Finally, we genotyped a control group to perform risk analyses adjusted by significant covariates (see “Methods”) under a dominant model of inheritance, i.e., carriers vs. non-carriers. Three SNPs in PTGS2 (coding for COX2) were associated with nephrosclerosis. These were rs2066826 [OR 0.72 (0.54–0.98), p = 0.032], rs4648268 [OR 1.46 (1.03–2.07), p = 0.032] and rs20417 [OR 0.70 (0.53–0.93), p = 0.013]. However, the addition of these SNPs to a ROC model containing other CKD risk factors did not improve the AUC of the curve significantly [84.6% (82.4–86.7) vs. 84.9% (82.8–87.0) for the combined standard-genetics model, p = 0.156; Supplementary Fig. S2].

Discussion

Patients with nephrosclerosis face renal impairment that worsens CV risk, while this increased risk speeds up disease progression. This vicious circle results in these patients not only having far higher CV mortality rates than the general population13, but also higher rates than those shown by other CKD groups after dialysis or transplant14. This situation makes necessary the identification of new biomarkers that can help with the early identification of index patients.

One of the most interesting findings of the study is that three SNPs, one in COX2 and two in a PGE2 synthase, were independent CVE risk factors in the population of nephrosclerosis patients, as shown by Kaplan–Meier curves and Cox regression models. Furthermore, the addition of these variants to a model containing classic risk factors, significantly improved its predictive power. It should be noted that this improvement was greater in the patient group than when the whole population of controls and patients were considered. Two reasons may explain this. First, the incidence of CVE in controls was very low (only nine cases) and, second, standard CV risk factors are already highly prevalent in all nephrosclerosis patients and, therefore, genetic information can really make a difference in terms of the predictive ability of the model. Indeed, the AUC of the combined standard-genetic model was almost nine points higher. In this regard, we have recently reported similar findings for variants in phospholipase genes12, located upstream in the same metabolic pathway leading to PGE2, as well as for SNPs present in PGE2 receptors11. When interpreting these findings, it should be taken into consideration that even though rs4648268 in PTGS2, and rs2958155 and rs11300958 in PTGES3 significantly correlated with CV outcomes, causality is still to be confirmed until an explanatory mechanism has been identified. Furthermore, different mechanisms could be involved for each SNP, as it seems to be inferred by the fact that rs4648268 correlated with coronary outcomes, whilst the other two variants did not.

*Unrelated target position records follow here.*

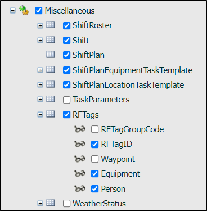Viewport: 207px width, 211px height.
Task: Click the WeatherStatus table icon
Action: 51,203
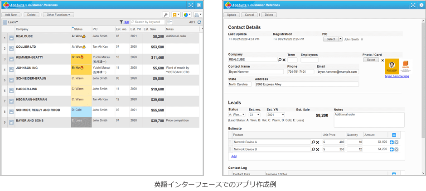Click the gear icon in right window header
Viewport: 426px width, 191px height.
(421, 5)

We also performed epistasis analyses that revealed several SNP-pair interactions associated with CV risk in the nephrosclerosis patients. Interestingly, the aforementioned effect of rs4648268 in COX2 on CVE experienced by nephrosclerosis patients was enhanced when the variant occurred in combination with another SNP in COX1. It is somewhat logical that variants affecting genes participating in a certain pathway relevant for a given outcome may interact to enhance the effect produced by a single SNP. Indeed, it has repeatedly been shown how interactions between SNPs in aging pathways and other routes may influence CV risk more profoundly than individual SNPs in those same genes do15,16,17.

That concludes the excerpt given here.